Like SSCP, HMA is a rapid technique that takes into account the entirety of the sequence variability of a PCR-amplified DNA fragment, rather than the limited amount of sequence information available from PCR-RFLP. Both SSCP and HMA require less sample manipulation than PCR-RFLP and fewer gel runs. However, SSCP requires the ability to compare lanes both within and between gel runs to assess similarity or difference between different products. This necessitates a high degree quality control and thus is demanding of hardware technology capable of precisely duplicating run conditions on an ongoing basis. On the other hand, because HMA compares two individual products in the same gel lane, there is little need for comparison of migration distances between different gels.
Summary
A review of various commonly-used approaches to assessing fungal genotypic diversity shows that methods based on site specific polymorphisms offer a more robust approach than RAPD or other non-specific methods. For the identification of different strains heteroduplex mobility analysis (HMA) may be superior to single-strand conformation polymorphism (SSCP) because two strains/isolates are compared in the same gel lane, eliminating difficulties in gel-to-gel comparison due to mobility variations from differences in running conditions inherent to SSCP analysis.

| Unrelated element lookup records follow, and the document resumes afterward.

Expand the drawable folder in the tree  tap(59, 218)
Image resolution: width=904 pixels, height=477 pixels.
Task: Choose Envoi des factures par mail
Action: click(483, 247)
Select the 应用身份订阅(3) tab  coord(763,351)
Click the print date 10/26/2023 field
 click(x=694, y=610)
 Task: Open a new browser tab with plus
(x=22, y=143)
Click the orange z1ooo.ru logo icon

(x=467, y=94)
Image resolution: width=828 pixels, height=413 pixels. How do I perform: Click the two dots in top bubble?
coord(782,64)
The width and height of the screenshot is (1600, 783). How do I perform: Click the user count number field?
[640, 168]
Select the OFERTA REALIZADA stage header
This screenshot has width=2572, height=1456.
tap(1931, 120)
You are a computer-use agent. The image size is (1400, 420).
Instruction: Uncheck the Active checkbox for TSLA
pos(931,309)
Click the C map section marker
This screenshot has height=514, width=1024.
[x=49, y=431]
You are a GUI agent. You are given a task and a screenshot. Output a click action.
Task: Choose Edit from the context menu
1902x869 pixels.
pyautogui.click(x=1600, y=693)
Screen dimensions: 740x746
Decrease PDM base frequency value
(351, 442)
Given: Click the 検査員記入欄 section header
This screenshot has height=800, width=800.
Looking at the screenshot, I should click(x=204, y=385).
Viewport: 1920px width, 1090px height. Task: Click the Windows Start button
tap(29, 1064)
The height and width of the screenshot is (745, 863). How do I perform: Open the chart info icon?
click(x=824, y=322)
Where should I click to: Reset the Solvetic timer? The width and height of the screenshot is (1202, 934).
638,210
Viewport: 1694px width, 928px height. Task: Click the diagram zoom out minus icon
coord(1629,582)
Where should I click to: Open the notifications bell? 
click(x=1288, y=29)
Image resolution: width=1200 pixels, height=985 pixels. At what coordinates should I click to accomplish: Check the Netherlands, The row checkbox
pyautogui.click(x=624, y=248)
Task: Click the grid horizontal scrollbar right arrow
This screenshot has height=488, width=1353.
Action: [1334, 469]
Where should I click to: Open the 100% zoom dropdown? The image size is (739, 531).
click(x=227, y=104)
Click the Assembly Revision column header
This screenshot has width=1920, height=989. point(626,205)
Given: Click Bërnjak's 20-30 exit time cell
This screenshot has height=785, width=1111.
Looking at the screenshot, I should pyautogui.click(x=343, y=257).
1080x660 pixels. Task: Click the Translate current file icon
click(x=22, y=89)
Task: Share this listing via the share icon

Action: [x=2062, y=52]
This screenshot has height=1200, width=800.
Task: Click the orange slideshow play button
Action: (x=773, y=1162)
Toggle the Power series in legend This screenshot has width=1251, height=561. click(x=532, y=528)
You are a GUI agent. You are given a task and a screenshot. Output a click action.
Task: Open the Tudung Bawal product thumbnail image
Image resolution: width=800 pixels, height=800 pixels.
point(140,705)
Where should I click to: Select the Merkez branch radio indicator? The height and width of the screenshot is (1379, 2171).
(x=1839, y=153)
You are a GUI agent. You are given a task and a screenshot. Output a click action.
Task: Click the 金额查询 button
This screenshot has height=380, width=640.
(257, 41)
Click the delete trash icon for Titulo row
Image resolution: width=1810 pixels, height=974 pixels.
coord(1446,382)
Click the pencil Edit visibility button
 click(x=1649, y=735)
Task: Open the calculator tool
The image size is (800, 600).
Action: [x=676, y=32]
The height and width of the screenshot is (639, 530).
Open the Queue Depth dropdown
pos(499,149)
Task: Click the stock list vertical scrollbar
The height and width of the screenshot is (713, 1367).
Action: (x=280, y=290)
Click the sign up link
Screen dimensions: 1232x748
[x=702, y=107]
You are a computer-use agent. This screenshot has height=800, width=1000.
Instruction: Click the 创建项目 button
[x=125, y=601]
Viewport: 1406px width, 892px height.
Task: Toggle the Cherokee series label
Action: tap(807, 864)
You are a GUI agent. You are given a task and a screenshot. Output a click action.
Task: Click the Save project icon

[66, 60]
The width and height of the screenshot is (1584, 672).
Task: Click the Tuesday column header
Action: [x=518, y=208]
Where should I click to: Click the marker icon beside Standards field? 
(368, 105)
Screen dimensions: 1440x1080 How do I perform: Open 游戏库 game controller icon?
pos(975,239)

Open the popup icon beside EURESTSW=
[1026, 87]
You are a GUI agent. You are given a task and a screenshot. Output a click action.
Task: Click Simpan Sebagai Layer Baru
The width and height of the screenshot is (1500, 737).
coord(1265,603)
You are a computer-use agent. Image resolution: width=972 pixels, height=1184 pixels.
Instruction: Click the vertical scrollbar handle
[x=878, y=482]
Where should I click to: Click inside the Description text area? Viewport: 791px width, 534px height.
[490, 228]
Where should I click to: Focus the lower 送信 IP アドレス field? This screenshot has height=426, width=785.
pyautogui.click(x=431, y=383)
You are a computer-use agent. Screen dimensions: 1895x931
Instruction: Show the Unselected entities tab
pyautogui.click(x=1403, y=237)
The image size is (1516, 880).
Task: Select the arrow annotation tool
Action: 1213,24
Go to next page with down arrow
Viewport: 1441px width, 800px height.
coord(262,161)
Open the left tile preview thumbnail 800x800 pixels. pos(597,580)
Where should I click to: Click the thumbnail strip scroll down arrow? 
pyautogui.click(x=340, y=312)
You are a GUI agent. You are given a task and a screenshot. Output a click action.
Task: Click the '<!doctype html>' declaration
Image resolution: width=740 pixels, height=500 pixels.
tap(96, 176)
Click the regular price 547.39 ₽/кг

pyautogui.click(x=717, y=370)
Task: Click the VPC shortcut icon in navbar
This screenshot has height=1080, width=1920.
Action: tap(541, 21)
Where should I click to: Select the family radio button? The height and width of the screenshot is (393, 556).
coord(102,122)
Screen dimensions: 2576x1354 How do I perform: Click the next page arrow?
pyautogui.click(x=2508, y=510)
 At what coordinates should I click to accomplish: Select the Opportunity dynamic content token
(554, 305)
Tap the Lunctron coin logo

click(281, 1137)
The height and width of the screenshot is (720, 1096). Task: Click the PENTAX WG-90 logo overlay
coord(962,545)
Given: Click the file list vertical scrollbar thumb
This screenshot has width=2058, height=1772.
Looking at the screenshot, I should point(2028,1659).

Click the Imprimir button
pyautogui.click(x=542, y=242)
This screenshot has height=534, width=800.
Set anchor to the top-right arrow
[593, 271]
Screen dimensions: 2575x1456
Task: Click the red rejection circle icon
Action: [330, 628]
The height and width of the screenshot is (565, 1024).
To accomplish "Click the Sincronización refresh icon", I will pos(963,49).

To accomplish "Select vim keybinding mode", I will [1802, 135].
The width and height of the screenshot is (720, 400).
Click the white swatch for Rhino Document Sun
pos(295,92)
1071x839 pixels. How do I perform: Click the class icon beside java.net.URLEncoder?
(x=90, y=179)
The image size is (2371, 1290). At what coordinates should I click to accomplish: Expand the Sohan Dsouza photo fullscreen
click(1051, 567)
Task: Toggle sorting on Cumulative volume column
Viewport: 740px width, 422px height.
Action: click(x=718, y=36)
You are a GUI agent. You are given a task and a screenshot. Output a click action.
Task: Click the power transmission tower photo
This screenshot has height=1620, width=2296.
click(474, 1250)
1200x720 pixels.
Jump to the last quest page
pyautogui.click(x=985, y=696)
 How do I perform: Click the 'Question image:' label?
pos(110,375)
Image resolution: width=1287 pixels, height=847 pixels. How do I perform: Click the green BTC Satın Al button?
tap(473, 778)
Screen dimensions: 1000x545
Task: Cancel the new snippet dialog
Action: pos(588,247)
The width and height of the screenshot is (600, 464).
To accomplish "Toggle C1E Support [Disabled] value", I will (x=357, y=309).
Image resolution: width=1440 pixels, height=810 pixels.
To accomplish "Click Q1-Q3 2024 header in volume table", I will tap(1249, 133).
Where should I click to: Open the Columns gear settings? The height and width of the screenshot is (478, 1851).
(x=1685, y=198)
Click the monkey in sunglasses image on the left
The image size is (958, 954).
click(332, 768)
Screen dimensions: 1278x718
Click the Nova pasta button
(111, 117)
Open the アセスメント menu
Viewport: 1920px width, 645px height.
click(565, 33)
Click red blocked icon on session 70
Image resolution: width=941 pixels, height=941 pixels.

[1] This chapter is reprinted with the kind consent of the copyright owners, Overseas Publishers Association (OPA) N.V., with permission from Gordon and Breach Publishers, from Scott, J.A. and Straus, N.A. 2000. A review of current methods in DNA fingerprinting. pp. 209-224. In Integration of Modern Taxonomic Methods for Penicillium and Aspergillus Classification. R.A. Samson and J.I. Pitt (eds). Amsterdam: Harwood Academic Publishers. This work was a contribution to the Third International Workshop on Penicillium and Aspergillus, held in Baarn, The Netherlands, from 26-29 May 1997, and is presented here as justification for the use of heteroduplex mobility assay as a method of genotypic comparison in this dissertation. For up-to-date discussion of DNA fingerprinting techniques, the reader is referred to Blears et al. (1998), Ryskov (1999), Savelkoul et al. (1999), Smouse and Chevillon (1998) and Soll (2000).
[2] “AFLP” as “amplification fragment length polymorphism” had been applied previously by Caetano-Anollés and co-workers (1992) as a general term referring to PCR fingerprinting methods directed by single primers of arbitrary sequence.
[3] The ability to discriminate mutations diminishes with increased fragment size, e.g. > 200 bp.